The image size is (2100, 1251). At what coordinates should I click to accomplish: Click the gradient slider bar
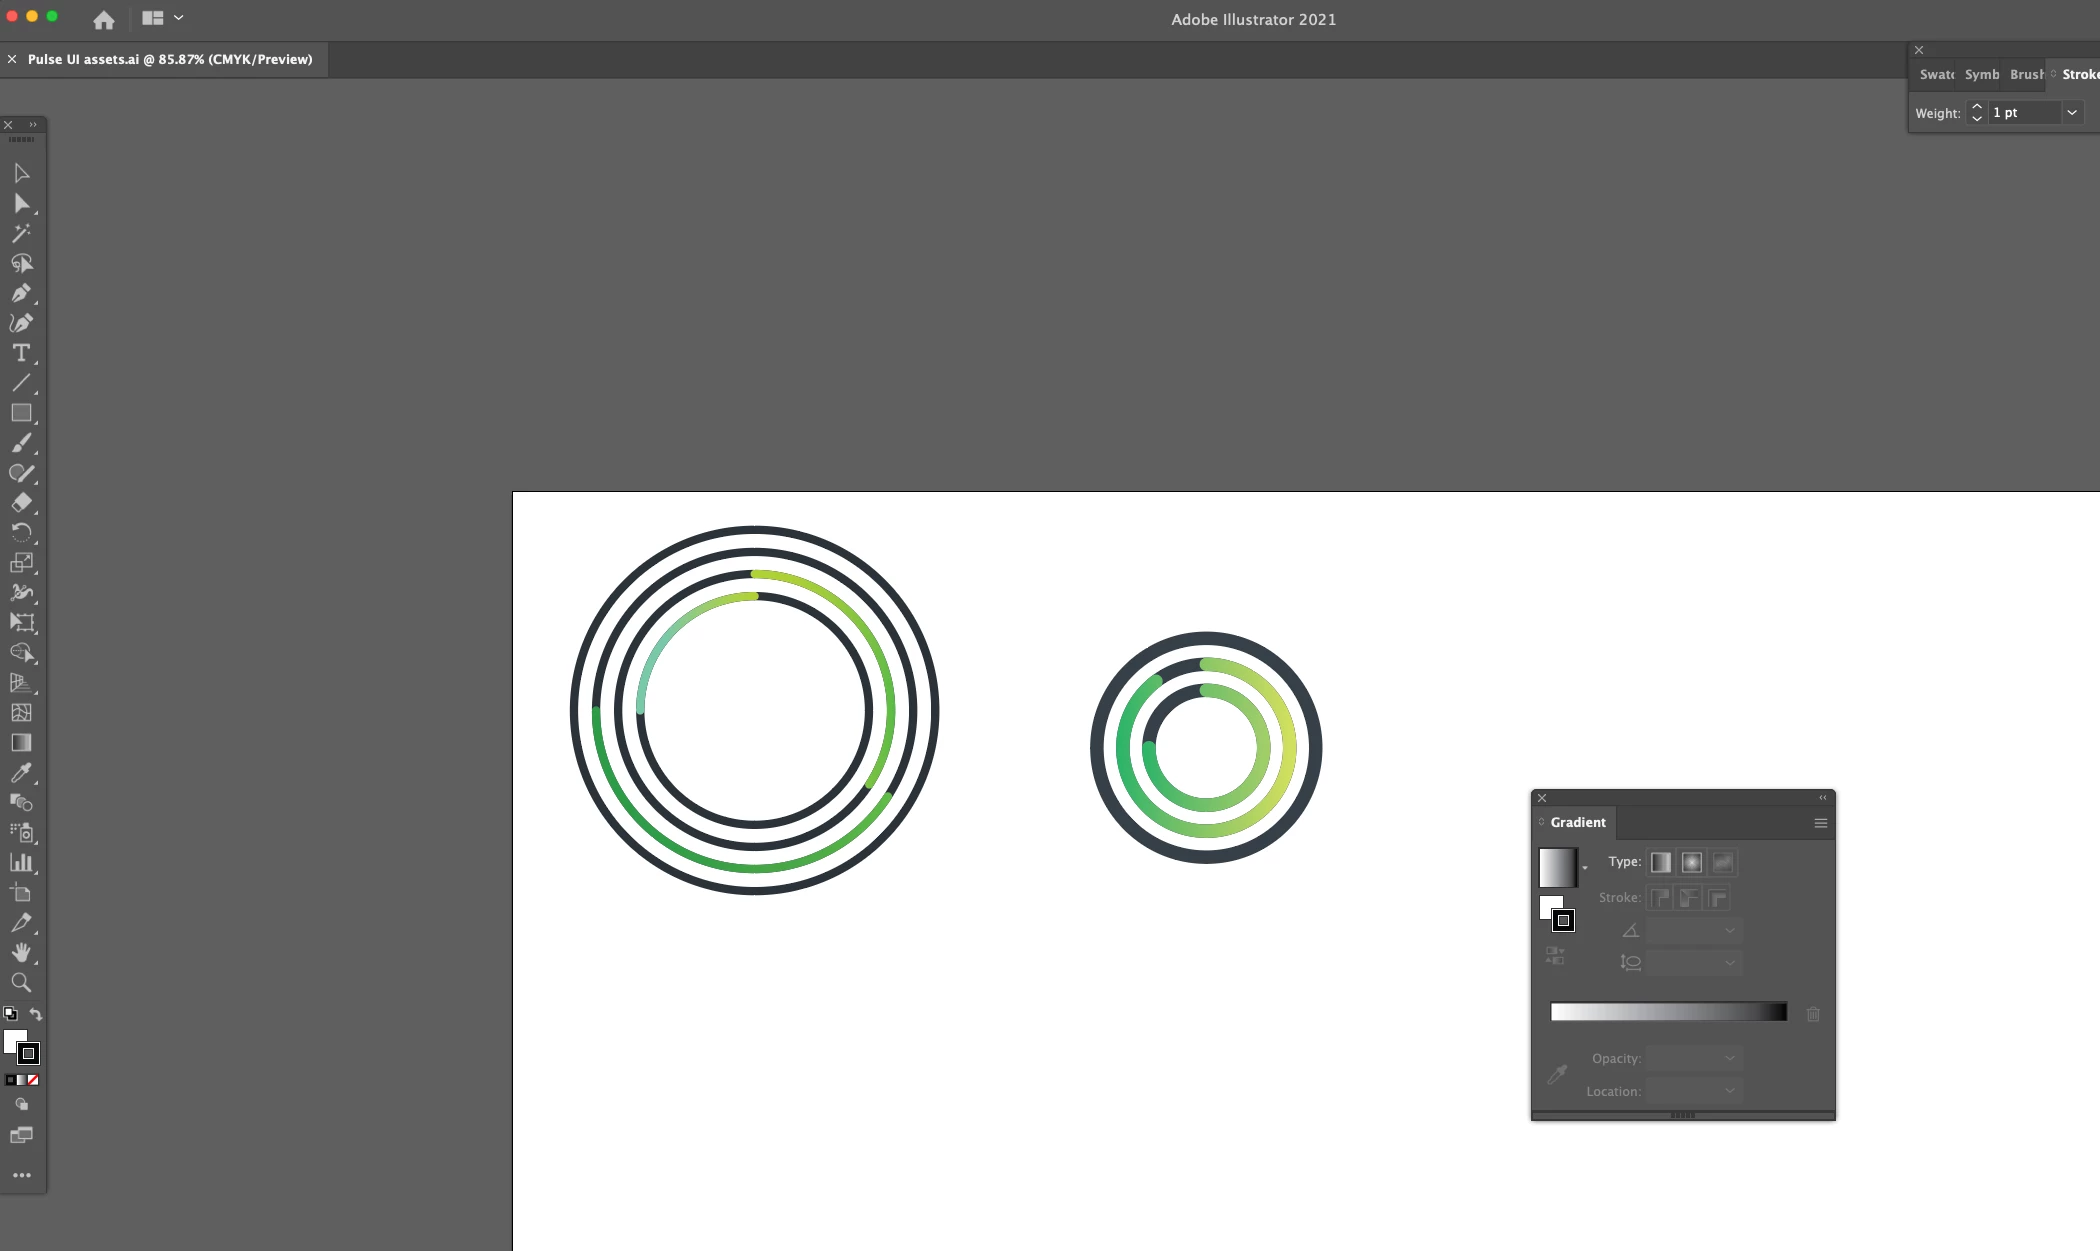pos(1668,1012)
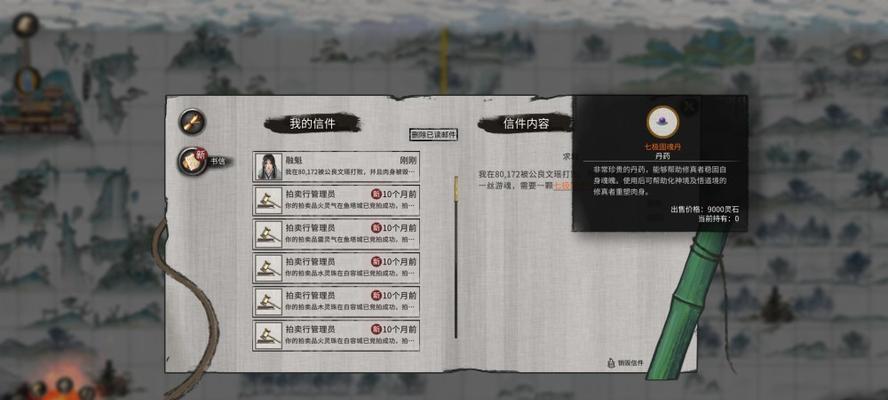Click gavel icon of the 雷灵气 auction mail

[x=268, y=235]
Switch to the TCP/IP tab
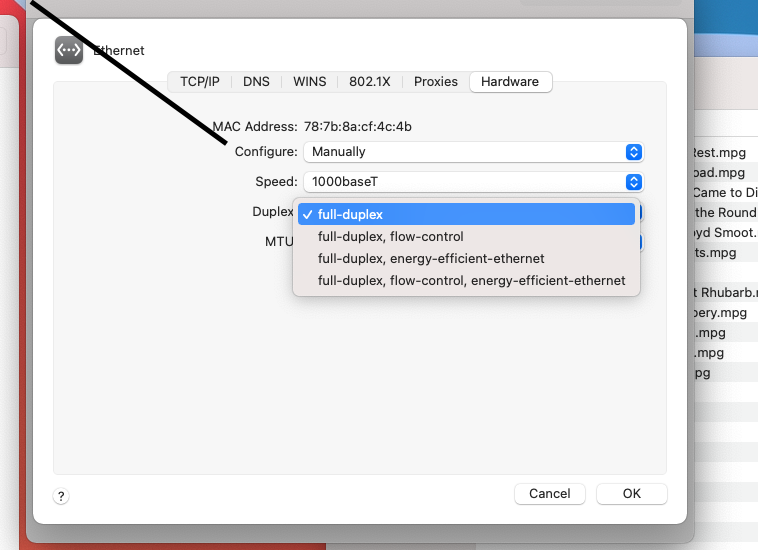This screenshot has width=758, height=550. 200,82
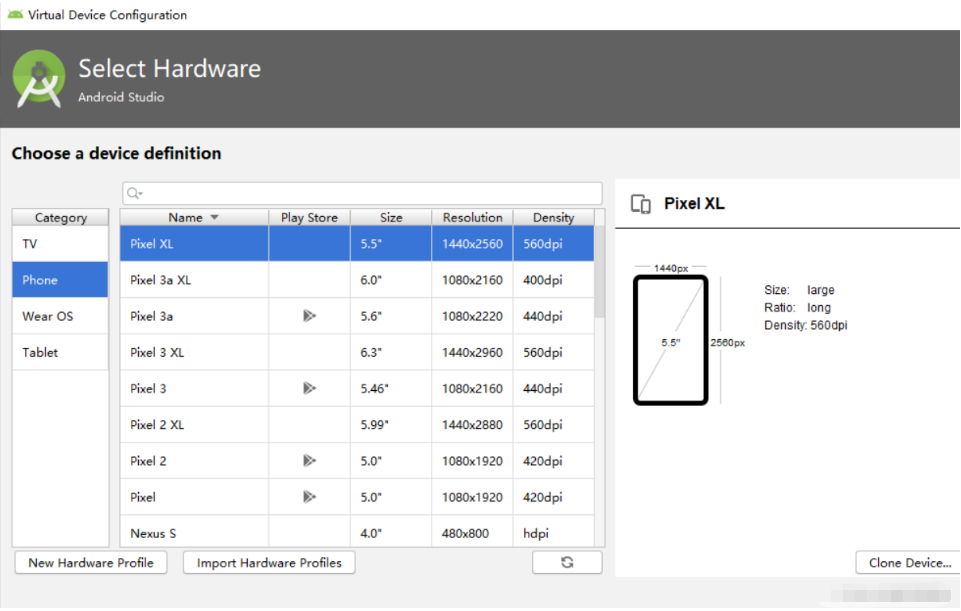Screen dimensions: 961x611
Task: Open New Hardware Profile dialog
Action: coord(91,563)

****************

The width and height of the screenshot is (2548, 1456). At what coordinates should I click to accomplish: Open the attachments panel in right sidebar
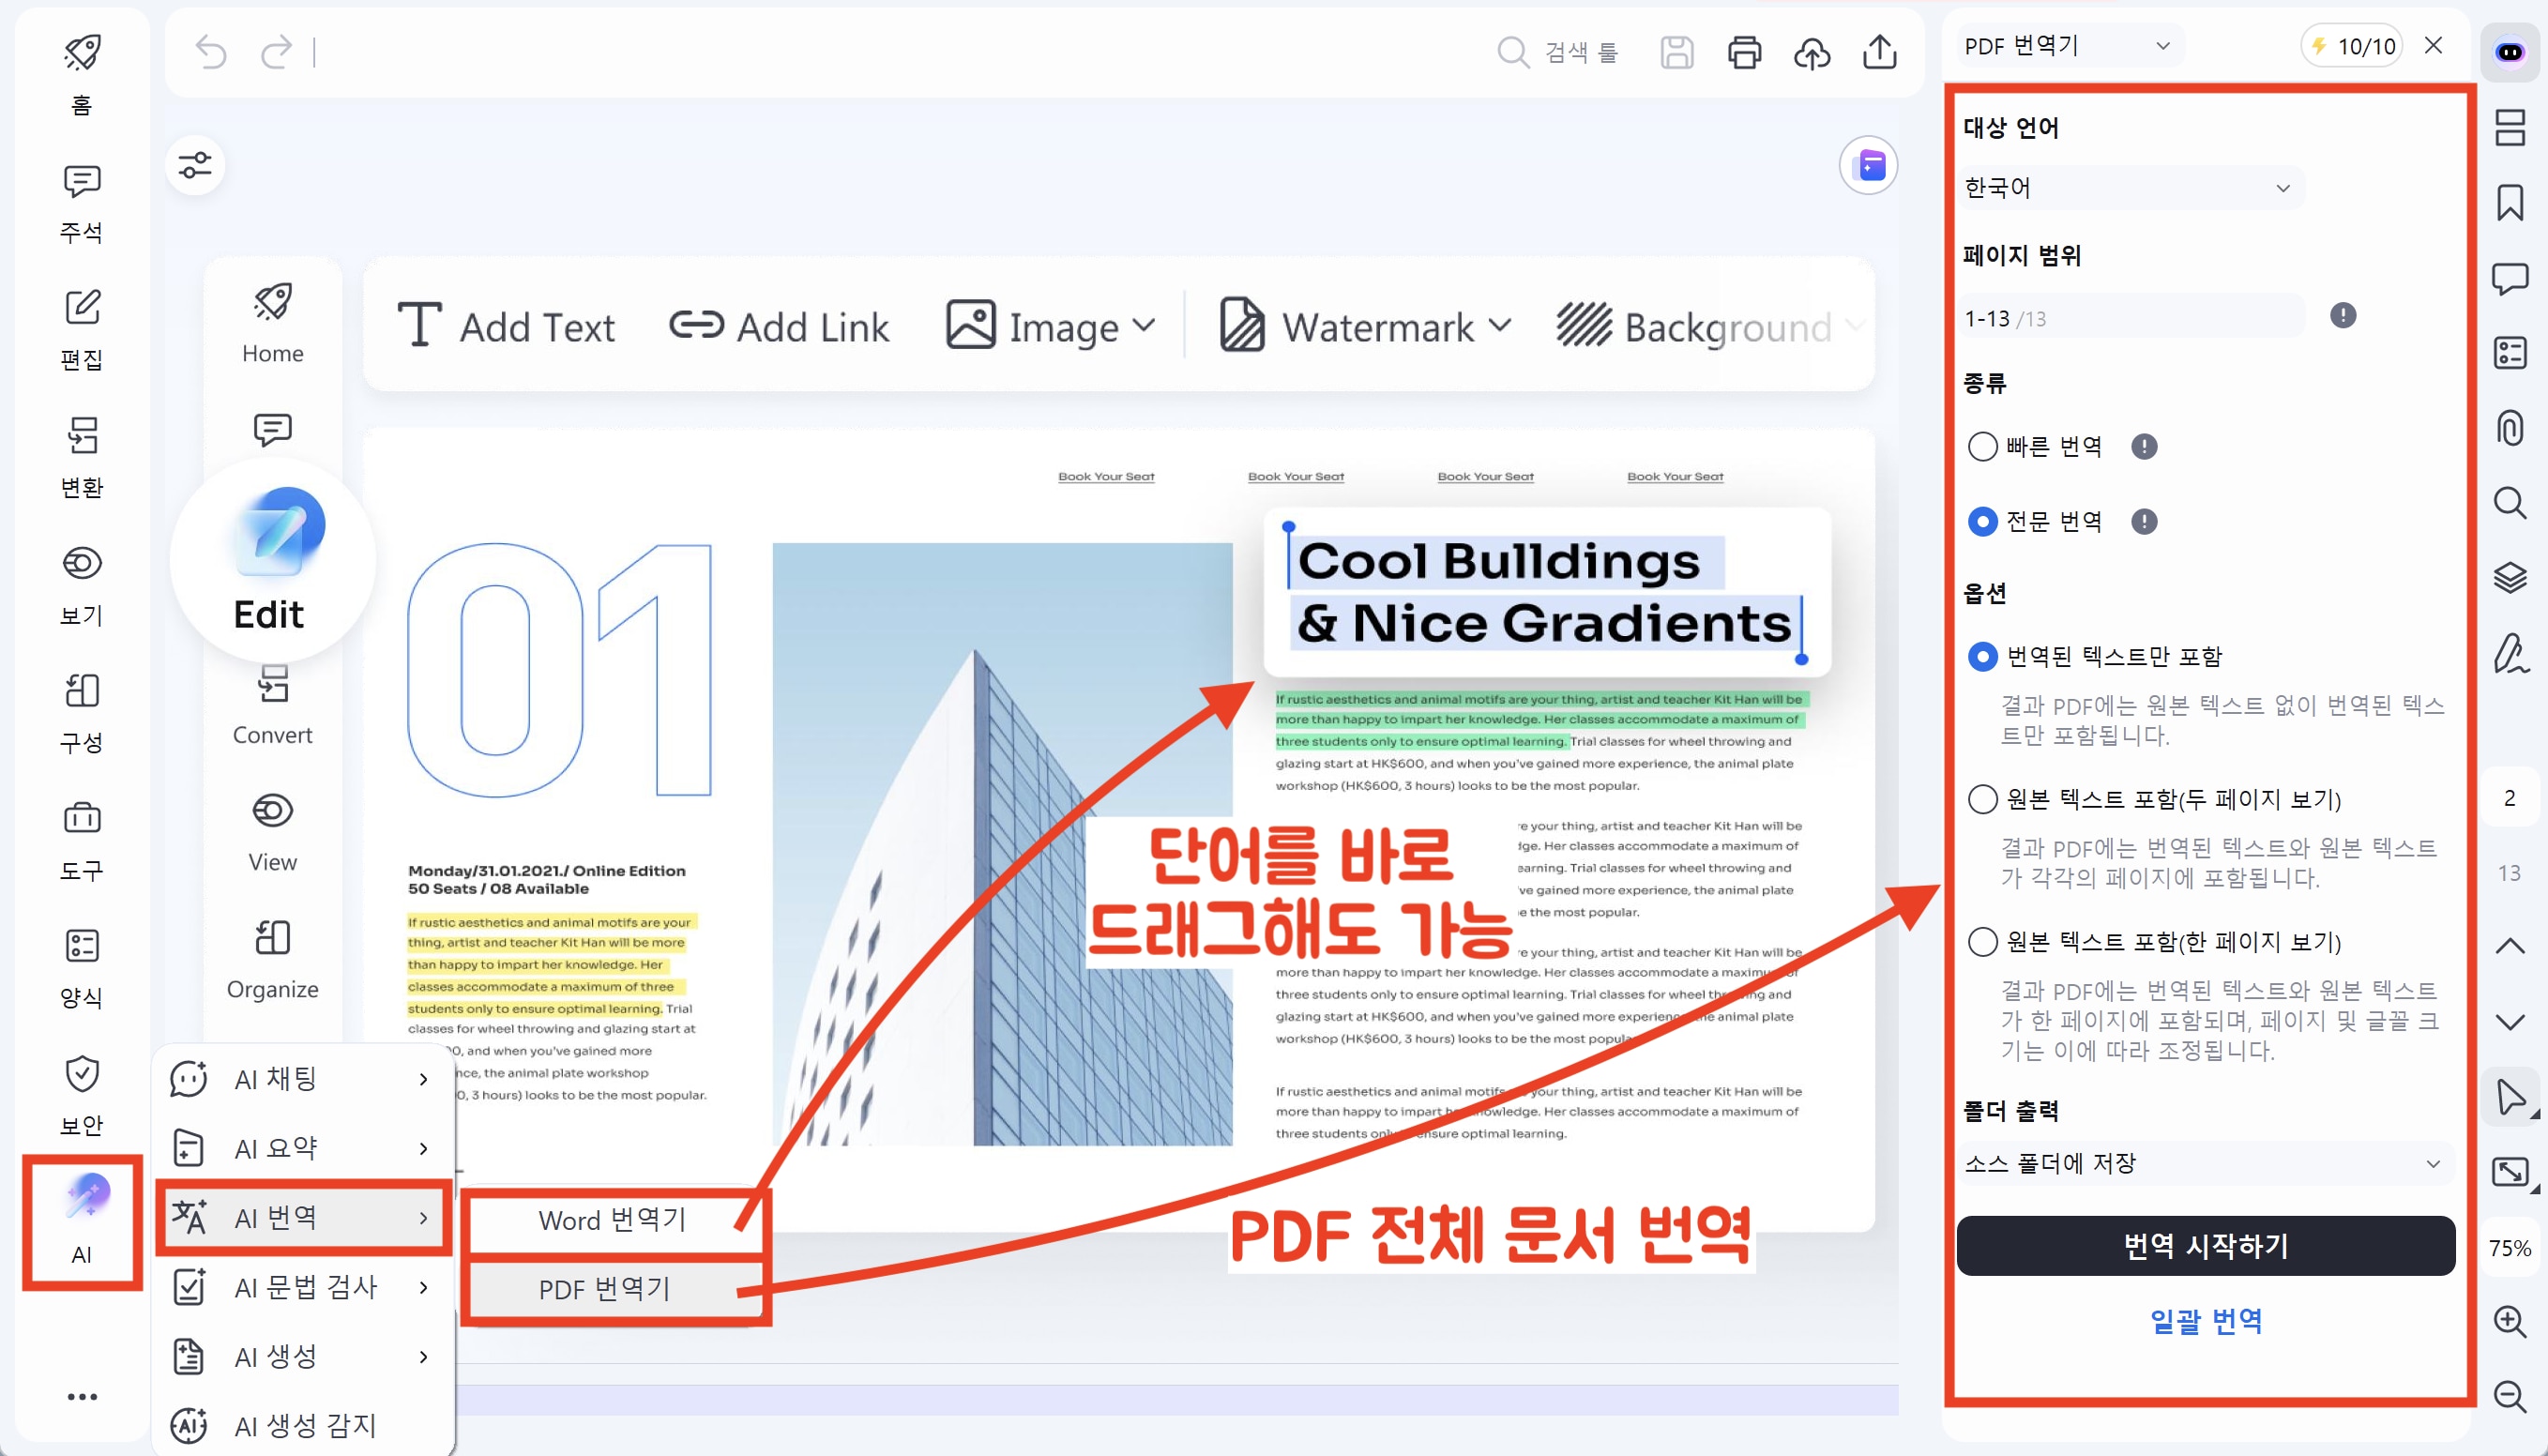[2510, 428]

****************

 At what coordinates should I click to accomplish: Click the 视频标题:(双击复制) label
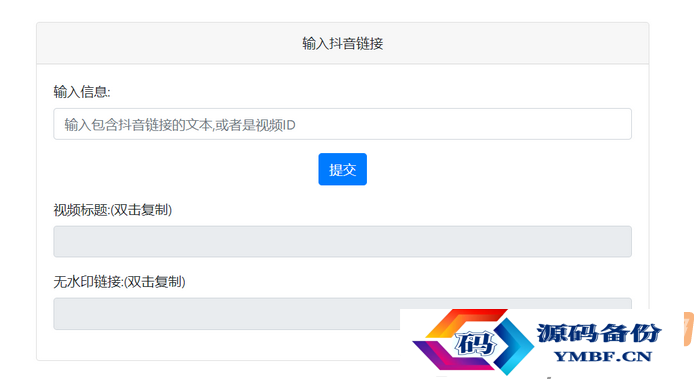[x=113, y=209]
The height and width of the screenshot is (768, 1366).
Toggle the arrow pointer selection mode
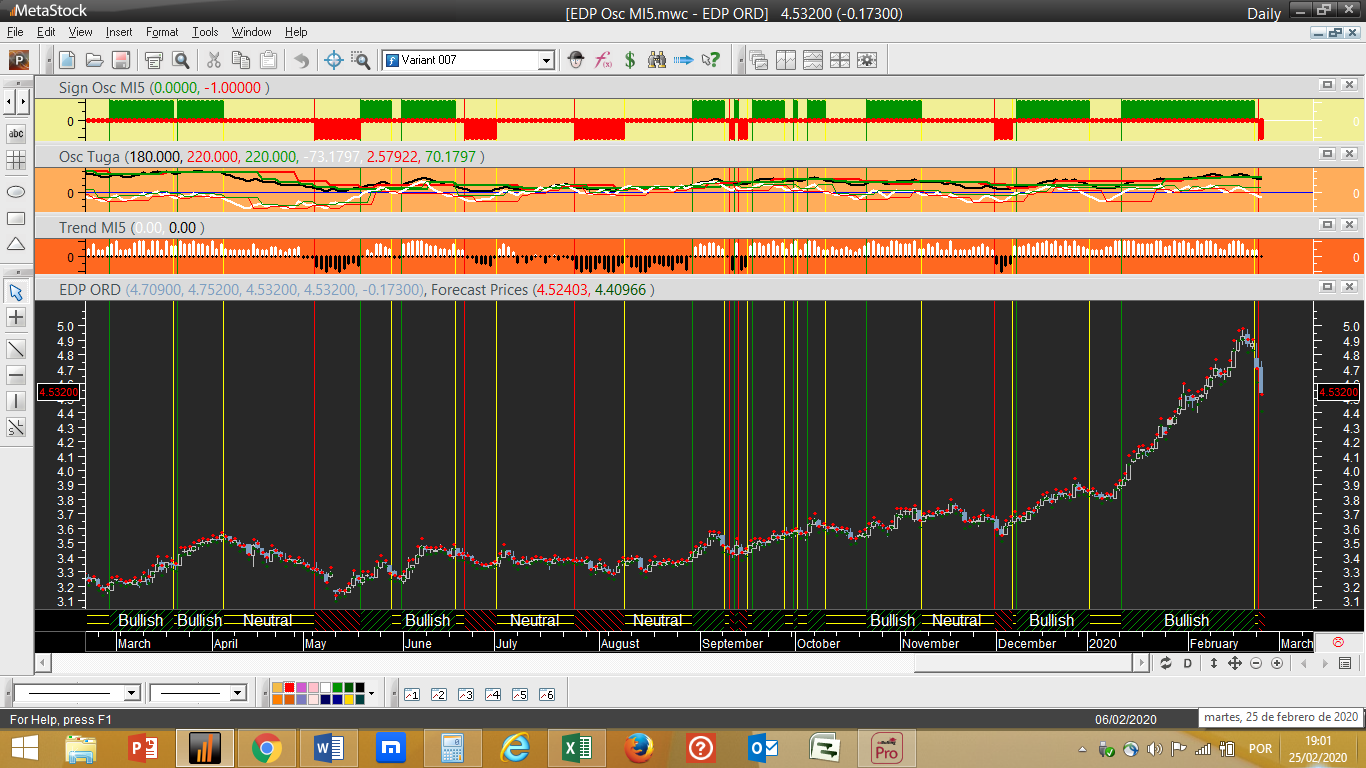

****************

* What is needed *
Recast the listing from the line with "The width and" up to and including the line with "[2510, 428]" as a numbered list, skipping blank lines. Leave the pictures out.

* Solution to this task *
1. The width and height of the screenshot is (2548, 1456). At what coordinates should I click to accomplish: Open the attachments panel in right sidebar
2. [2510, 428]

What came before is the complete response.